InstructionGenerator to also generate dummy ops

[egieske]

For more accurate Fetch Unit behavior, speculative ops that aren't from a correct path trace provided instruction are desirable. i.e., wrong-path fetched ops (similar ops may be useful for prefetches).
The InstructionGenerator should be enabled to create these dummy ops so that its unique_id is correct and the correct path trace instructions are not lost.
One approach would be to overload the getNextInst(const sparta::Clock * clk) with another signature like getNextInst(const sparta::Clock * clk, bool dummy).
Another approach might be to add a function getDummyInst(const sparta::Clock * clk)

Note from a prior email exchange with Knute:
The use of RISC-V hint instructions or no-ops where the operand number has special meaning.  For example, if you look at

riscv-perf-model/core/InstGenerator.cpp

Line 94 in d745493

inst = mavis_facade_->makeInstDirectly(ex_info, clk);

you can see how you can create a specific instruction + operands that you can use to determine if spec.

[ghost]

For "fake" speculative execution, there are four avenues until we have full execution-driven capabilities:

1. Do nothing.
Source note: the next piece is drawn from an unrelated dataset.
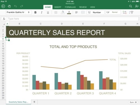The height and width of the screenshot is (105, 140).
Task: Open cell borders tool
Action: coord(56,12)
Stall fetching, wait for branch resolution and then resume fetch when resolved
2. Inject no-ops
3. Read ahead in the trace, then rewind when branch resolved
4. Fetch real instructions from the original ELF

The main issue with all approaches -- it just ain't accurate w.r.t. load/store addressing and branch targets (on the wrong path). Each methodology has its perks, but also minuses.
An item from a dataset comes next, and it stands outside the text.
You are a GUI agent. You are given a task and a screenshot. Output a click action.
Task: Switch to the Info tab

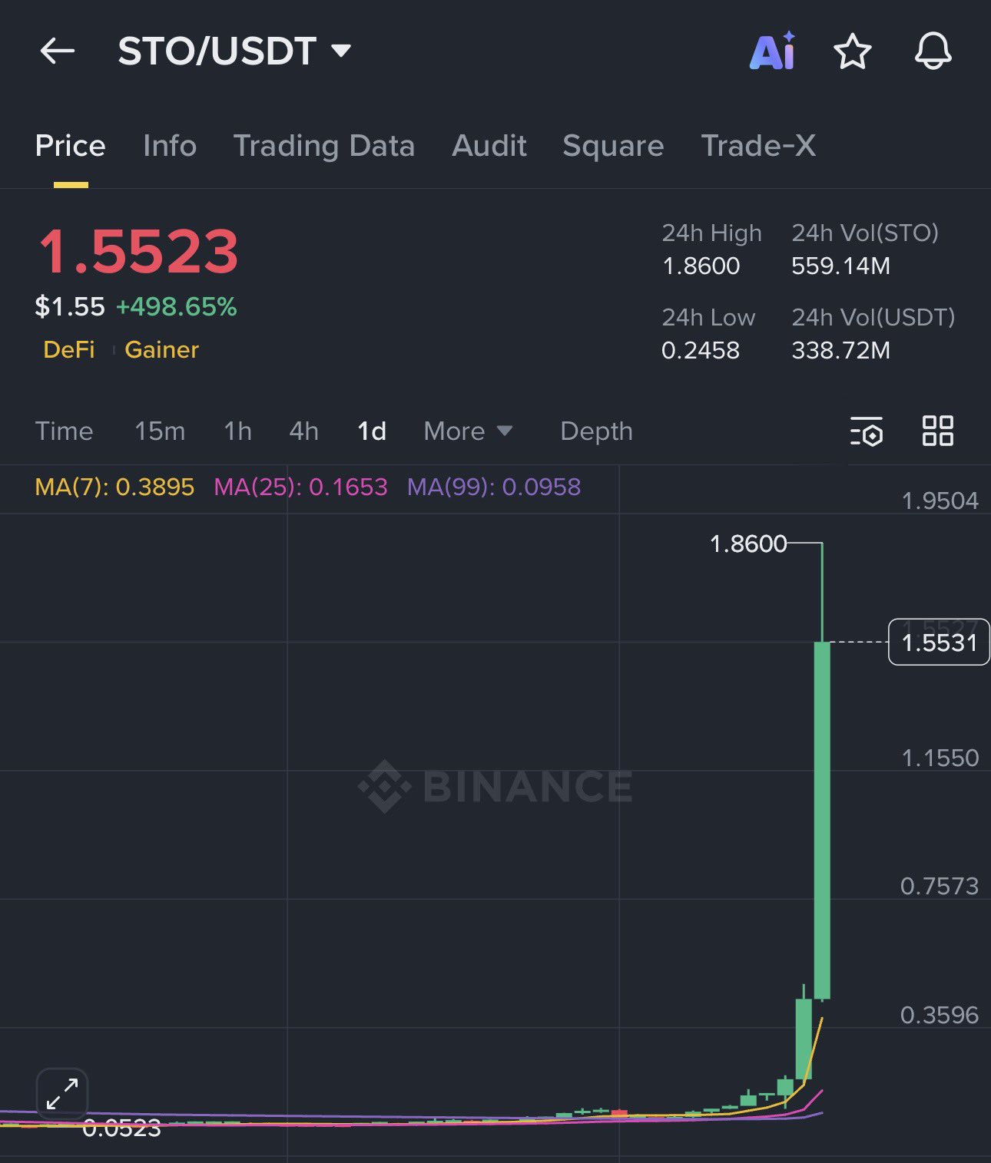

I would request that you focus on avenues 1 and 3 to allow for analysts to see the effects with and without a spec path, even it that path is not representative.
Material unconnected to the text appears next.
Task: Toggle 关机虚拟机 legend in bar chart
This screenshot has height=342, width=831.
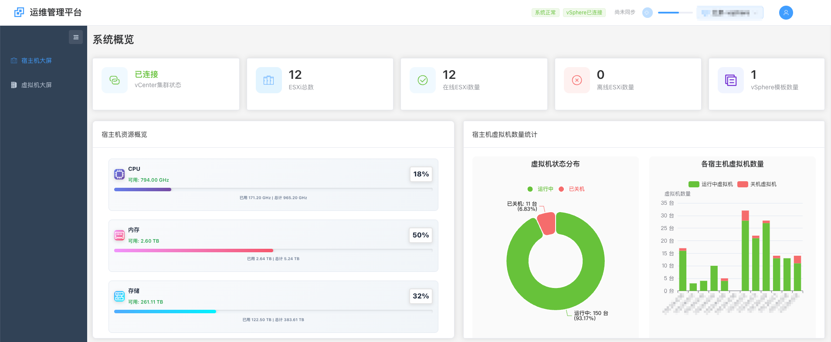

How you can do item 3: the trace reader uses iterators to walk the trace. If you stash that iterator in the instruction object you can restore the trace reader (instruction generator) back to the mispredicted branch (on a redirect):

(from

riscv-perf-model/core/InstGenerator.cpp

Lines 161 to 164 in d745493

	InstPtr inst = mavis_facade_->makeInst(opcode, clk);
	inst->setPC(next_it_->pc());
	inst->setUniqueID(++unique_id_);
	inst->setProgramID(unique_id_);

):

            InstPtr inst = mavis_facade_->makeInst(opcode, clk);
            inst->setPC(next_it_->pc());
            inst->setUniqueID(++unique_id_);
            inst->setProgramID(unique_id_);
            inst->setSTFIterator(next_it_);    // <<< add support for this

Update the flushing mechanism to accept the flushing instruction for redirect:
(from

riscv-perf-model/core/Fetch.cpp

Line 109 in d745493

void Fetch::flushFetch_(const uint64_t & new_addr) {

)

    void Fetch::flushFetch_(const uint64_t & new_addr) /// <<< old
    void Fetch::flushFetch_(const InstPtr & flushing_inst) /// <<< new

Finally, after flushing, reset the instruction trace generator with the iterator you stashed in the redirecting instruction. Something like this:

    inst_generator_->reset(flushing_inst->getSTFIterator());

then resume fetching.

[zxc12523]

@knute-sifive I want to solve this issue, but I have a few questions.

1. To my best knowledge, Fetch Unit will fetch multiple instructions in a cycle.

   riscv-perf-model/core/Fetch.cpp

   Line 64 in 82504f6

   InstPtr ex_inst = inst_generator_->getNextInst(my_clk_);

   , how do we know these instructions contain branch and set Iterator for these instructions.
2. What if we encounter multiple branch before branch resolution, do we need to store all these iterator?
3. How do we know a branch is resolved?

[ghost]

@egieske, is your team already looking at this (or @zxc12523, are you on that team)?

To answer your questions:

1. You can use Mavis to determine if an instruction is a branch. Add this code to class Inst.hpp:

        bool isBranch() const { return mavis_info_->isInstType(mavis::OpcodeInfo::InstructionTypes::BRANCH); }
   

2. Yes, you store the iterator in the Inst class for each and every branch. Branches can be executed/resolved/completed out of order. Fetch needs to account for that
3. You will need to add a sparta::DataOutPort to the ExecutePipe unit and a sparta::DataInPort to the Fetch unit that will be used to communicate branch resolutions from the Execution stage back to the Fetch stage. Suggest that Fetch keep a running list of outstanding, unresolved branches it expects to receive from Execute.